Copy out word for word the lines from the one containing "Select the orange 系统状态 info icon" through the one containing "point(50,190)", including both of those lines.

### Data section
○ ○ ○ ○
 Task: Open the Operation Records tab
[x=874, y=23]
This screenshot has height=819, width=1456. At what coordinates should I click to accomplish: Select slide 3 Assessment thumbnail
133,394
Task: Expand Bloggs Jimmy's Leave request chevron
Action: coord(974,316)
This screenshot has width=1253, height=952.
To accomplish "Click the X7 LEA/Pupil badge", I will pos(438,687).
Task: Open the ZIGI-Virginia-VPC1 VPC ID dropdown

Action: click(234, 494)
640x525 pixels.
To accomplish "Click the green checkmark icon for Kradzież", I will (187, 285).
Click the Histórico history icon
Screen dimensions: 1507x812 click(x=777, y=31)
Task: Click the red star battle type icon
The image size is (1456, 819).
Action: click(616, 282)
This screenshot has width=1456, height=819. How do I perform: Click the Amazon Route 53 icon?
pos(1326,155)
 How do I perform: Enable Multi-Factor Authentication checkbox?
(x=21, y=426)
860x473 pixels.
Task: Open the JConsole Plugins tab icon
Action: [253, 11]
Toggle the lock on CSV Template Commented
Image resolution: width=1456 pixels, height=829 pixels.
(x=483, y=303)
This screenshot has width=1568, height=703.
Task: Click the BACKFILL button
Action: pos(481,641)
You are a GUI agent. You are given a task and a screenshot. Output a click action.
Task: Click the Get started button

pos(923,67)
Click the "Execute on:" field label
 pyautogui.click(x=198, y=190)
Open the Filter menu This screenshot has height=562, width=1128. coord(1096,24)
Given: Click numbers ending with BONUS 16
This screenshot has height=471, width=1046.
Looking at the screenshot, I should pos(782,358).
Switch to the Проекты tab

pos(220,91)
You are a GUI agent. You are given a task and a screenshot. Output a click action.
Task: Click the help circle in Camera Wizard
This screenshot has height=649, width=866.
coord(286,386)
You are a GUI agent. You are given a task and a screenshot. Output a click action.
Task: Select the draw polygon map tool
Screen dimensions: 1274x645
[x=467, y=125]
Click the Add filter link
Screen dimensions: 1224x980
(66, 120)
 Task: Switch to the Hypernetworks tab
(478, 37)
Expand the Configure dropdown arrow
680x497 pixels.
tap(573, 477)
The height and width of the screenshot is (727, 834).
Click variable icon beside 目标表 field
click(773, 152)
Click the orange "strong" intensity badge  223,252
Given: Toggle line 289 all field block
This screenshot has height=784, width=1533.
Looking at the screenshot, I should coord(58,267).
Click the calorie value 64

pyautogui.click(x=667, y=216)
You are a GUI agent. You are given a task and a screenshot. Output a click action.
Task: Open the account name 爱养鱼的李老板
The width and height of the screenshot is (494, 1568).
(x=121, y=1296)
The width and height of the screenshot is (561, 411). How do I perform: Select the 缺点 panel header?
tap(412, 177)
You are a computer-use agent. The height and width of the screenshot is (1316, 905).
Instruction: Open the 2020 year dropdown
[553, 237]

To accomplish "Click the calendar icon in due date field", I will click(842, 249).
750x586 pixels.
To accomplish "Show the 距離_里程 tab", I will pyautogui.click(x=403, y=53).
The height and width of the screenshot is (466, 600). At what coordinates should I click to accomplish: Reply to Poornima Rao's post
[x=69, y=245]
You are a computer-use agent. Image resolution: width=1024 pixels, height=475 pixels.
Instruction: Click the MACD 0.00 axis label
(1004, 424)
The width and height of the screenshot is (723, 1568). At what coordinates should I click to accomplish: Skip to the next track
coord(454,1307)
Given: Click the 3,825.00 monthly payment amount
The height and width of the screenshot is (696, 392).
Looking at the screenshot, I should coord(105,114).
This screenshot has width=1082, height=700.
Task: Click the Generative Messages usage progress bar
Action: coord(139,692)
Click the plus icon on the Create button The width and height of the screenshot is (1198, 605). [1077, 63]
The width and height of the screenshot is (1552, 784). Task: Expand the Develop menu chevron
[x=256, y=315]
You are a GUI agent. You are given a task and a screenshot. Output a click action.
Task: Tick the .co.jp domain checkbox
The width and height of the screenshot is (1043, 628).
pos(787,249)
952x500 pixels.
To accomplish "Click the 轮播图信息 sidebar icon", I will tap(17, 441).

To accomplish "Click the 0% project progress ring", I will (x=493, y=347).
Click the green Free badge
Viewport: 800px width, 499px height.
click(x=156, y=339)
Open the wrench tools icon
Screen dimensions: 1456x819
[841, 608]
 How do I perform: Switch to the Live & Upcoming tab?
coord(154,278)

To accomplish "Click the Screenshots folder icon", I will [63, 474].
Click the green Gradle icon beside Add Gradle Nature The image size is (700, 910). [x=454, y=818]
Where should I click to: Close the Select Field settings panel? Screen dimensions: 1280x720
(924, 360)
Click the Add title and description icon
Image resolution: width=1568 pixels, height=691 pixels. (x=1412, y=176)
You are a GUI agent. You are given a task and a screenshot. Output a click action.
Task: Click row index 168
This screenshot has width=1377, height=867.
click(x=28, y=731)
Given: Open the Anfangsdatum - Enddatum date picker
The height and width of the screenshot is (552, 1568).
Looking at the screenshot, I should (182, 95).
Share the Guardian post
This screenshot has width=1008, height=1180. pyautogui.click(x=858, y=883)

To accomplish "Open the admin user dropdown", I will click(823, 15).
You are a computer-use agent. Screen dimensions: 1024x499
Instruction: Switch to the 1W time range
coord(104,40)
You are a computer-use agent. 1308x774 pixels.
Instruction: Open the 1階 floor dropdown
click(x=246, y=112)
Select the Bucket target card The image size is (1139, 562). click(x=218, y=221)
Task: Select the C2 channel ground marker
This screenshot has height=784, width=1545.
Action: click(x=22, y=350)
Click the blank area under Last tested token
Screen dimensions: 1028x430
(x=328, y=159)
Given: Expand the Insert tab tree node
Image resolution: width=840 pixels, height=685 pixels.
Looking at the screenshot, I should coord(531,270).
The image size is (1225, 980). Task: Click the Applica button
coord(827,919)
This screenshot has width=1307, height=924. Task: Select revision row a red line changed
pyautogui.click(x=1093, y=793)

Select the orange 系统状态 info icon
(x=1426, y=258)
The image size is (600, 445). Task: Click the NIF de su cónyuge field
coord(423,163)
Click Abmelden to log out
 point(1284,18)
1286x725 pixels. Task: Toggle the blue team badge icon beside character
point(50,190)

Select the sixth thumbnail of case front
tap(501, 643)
○ ○ ○ ○
### In response
Select the orange 系统状态 info icon
(x=1426, y=258)
The image size is (600, 445). Task: Click the NIF de su cónyuge field
coord(423,163)
Click Abmelden to log out
 point(1284,18)
1286x725 pixels. Task: Toggle the blue team badge icon beside character
point(50,190)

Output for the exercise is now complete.